Karla (45:50.41) Like manually written code.
Alex (45:52.748) I think it’s up to you how you want to answer the question.
DNR (45:55.918) So there is some history here. used to always, the previous season of this show, which was four years ago, we would ask people this in the context of like, oh, you’re a staff engineer. Do you actually sit at your keyboard and get to write code yourself or are you just talking about writing code? And I think nowadays, whenever we ask that question, people look at us and kind of like, do you mean like literally writing code manually the old fashioned way? And so I think you can take it kind of however you want, but like,
Karla (46:00.12) You
Karla (46:12.408) You
DNR (46:24.718) I think the intent behind the question is like, to what degree are you thinking about the code layer versus all the other shit that goes into making software?
Karla (46:40.416) Yeah. So I joined a small startup so I could write more code. So I was writing code even before I was using all the AI tools again. But I certainly write a lot more code these days with AI’s help. I kind of think of it as managing a team almost of people who are going off and doing implementation. That’s the closest analogy I found to previous work. In terms of writing manual code, never without at best tweaking a prompt that I found somewhere, but essentially never.
We do more reading of code these days, right? Obviously for code review, but even just like when there’s, I want to find the log line that’s relevant. Maybe I know exactly what to search for. And I’m like constantly confounded by why like conductor does not allow me to globally find within my code base. I don’t need to change anything in the file. Just let me find things in the file, in the like repo. but yeah, I would like read code a lot more than I would ever write code manually these days.
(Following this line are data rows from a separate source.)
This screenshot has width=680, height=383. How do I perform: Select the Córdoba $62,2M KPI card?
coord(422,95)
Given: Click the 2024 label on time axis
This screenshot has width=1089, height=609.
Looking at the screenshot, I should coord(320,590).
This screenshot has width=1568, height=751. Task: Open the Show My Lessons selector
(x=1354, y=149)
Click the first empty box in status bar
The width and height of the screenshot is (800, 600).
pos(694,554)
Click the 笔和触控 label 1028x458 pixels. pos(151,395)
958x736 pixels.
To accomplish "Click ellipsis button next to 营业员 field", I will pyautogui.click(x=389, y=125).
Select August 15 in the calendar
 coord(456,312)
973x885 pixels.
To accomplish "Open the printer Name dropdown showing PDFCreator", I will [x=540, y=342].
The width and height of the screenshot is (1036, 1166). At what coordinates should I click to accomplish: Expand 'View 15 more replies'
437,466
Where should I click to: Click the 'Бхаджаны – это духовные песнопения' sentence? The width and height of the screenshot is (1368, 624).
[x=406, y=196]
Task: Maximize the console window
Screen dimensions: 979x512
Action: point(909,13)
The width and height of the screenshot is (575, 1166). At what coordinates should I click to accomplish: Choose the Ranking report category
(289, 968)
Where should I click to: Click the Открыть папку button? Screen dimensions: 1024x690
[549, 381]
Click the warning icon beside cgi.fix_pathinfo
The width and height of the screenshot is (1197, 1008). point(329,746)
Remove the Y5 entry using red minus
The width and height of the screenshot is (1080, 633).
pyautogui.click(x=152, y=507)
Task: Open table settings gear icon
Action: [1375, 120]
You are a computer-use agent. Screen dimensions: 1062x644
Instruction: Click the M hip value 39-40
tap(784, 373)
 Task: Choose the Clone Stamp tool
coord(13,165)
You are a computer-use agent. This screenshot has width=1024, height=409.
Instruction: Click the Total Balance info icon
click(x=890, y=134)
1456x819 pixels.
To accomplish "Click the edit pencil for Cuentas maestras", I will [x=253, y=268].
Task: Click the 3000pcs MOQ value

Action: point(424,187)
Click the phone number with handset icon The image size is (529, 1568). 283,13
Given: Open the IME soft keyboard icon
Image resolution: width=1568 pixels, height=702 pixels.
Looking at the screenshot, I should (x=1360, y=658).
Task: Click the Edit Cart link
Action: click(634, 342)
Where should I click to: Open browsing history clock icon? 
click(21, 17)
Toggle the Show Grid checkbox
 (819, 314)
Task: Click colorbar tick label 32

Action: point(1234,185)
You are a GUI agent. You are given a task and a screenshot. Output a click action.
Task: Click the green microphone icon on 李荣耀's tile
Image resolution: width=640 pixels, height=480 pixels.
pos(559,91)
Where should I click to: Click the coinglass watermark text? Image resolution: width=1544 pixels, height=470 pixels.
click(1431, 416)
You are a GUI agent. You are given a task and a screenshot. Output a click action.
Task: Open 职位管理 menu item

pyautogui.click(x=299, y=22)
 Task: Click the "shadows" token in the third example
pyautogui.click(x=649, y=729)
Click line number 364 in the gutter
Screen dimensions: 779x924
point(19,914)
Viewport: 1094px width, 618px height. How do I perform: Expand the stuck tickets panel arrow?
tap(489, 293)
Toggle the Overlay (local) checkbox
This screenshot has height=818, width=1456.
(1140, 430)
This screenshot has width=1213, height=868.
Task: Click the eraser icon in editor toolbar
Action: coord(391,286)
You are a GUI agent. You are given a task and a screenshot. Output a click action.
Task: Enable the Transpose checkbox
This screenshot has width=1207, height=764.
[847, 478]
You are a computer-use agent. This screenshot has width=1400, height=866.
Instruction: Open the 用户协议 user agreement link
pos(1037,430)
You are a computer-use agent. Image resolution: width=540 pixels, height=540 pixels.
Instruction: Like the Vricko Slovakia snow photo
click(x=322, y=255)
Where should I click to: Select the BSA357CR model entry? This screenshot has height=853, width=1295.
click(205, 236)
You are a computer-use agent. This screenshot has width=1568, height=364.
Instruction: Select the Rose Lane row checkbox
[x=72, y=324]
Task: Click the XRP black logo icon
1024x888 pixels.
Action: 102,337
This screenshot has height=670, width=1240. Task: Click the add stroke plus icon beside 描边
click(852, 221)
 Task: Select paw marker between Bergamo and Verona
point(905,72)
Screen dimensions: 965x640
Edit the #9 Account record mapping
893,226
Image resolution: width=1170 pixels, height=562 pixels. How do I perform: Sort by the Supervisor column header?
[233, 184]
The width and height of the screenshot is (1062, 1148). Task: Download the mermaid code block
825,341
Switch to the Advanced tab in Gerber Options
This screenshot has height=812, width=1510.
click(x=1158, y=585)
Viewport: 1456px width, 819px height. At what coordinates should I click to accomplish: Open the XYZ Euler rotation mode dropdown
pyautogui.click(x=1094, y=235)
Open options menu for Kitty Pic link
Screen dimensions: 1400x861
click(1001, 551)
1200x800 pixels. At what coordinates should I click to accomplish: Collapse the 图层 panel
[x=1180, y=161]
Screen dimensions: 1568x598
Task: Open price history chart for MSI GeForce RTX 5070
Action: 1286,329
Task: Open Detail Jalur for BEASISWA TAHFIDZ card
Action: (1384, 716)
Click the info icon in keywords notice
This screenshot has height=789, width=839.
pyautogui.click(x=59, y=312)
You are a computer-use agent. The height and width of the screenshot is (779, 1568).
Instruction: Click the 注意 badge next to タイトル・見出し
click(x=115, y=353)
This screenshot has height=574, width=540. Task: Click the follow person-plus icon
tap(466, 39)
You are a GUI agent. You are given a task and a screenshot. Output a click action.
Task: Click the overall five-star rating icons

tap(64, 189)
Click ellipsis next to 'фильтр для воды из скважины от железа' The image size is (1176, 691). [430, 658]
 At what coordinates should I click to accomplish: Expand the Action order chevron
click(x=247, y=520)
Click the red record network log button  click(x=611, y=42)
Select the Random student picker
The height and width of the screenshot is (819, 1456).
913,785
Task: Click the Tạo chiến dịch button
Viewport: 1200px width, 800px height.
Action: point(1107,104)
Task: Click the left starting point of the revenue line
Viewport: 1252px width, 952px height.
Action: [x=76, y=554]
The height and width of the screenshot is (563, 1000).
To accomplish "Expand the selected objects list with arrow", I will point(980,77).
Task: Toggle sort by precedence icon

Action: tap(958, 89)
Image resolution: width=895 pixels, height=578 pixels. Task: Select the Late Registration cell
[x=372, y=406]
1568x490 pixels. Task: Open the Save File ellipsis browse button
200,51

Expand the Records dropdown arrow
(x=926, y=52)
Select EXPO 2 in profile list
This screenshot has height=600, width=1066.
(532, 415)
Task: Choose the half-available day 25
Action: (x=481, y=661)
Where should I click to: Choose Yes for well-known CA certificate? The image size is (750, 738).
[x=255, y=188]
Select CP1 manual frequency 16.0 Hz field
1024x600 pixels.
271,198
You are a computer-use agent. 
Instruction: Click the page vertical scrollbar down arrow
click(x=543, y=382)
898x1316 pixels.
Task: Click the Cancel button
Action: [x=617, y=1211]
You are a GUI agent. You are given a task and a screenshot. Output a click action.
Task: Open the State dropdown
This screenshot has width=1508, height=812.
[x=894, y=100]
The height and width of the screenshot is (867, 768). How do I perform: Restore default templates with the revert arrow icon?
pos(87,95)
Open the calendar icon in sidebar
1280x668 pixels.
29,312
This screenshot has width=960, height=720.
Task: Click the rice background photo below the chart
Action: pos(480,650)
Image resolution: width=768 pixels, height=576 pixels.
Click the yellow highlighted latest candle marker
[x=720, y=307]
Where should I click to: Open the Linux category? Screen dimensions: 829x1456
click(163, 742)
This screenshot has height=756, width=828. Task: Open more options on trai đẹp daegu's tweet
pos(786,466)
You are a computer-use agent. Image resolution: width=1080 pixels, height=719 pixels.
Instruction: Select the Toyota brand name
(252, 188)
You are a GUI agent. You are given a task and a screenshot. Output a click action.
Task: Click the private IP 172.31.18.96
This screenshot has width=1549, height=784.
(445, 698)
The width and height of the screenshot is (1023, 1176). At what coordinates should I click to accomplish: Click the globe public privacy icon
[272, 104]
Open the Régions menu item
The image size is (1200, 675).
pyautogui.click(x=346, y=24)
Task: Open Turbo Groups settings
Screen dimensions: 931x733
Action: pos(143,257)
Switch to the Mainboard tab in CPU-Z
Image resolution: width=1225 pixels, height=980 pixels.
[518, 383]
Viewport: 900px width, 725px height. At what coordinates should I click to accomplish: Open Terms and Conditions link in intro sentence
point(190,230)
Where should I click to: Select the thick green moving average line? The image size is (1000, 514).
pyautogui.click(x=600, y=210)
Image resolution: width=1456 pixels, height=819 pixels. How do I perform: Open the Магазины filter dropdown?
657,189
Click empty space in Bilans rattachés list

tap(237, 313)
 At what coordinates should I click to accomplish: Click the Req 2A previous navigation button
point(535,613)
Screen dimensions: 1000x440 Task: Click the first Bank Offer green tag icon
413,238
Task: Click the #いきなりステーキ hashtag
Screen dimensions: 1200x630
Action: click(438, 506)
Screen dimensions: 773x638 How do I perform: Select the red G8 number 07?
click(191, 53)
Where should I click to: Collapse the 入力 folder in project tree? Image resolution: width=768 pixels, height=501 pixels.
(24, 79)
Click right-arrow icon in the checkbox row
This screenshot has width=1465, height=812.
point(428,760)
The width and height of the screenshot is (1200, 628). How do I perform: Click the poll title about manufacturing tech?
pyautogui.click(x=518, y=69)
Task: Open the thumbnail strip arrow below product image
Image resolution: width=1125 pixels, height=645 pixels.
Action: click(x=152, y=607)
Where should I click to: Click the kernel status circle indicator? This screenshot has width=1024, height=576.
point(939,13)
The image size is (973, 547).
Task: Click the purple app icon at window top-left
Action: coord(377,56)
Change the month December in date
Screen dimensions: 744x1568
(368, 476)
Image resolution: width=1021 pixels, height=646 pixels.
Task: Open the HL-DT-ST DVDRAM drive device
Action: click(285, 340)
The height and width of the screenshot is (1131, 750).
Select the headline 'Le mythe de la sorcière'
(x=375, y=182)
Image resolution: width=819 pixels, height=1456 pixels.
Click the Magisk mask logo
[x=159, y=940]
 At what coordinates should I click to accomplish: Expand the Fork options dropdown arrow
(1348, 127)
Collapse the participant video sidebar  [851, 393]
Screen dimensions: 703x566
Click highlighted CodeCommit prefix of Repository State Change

We had an interview the other day where someone’s conductor or something hadn’t been working in the interview that we were giving them. And we were like,
you wrote code like real bespoke code. And it’s like, this is ridiculous. Six months ago, we would never have used the term bespoke for writing code by hand, it’s so, yeah, exactly. It was like, artisanal code, right? But that’s what it feels like these days.
DNR (47:44.545) person showing off writing writing assembly line by line in their interview
Alex (47:59.356) Well, thank you so much Karla for joining us. It was great meeting you and getting to learn from your experience.
Karla (48:06.264) Yeah, it was great chatting. Thanks a bunch.
DNR (48:06.382) Yeah, this is tons of fun. Thank you.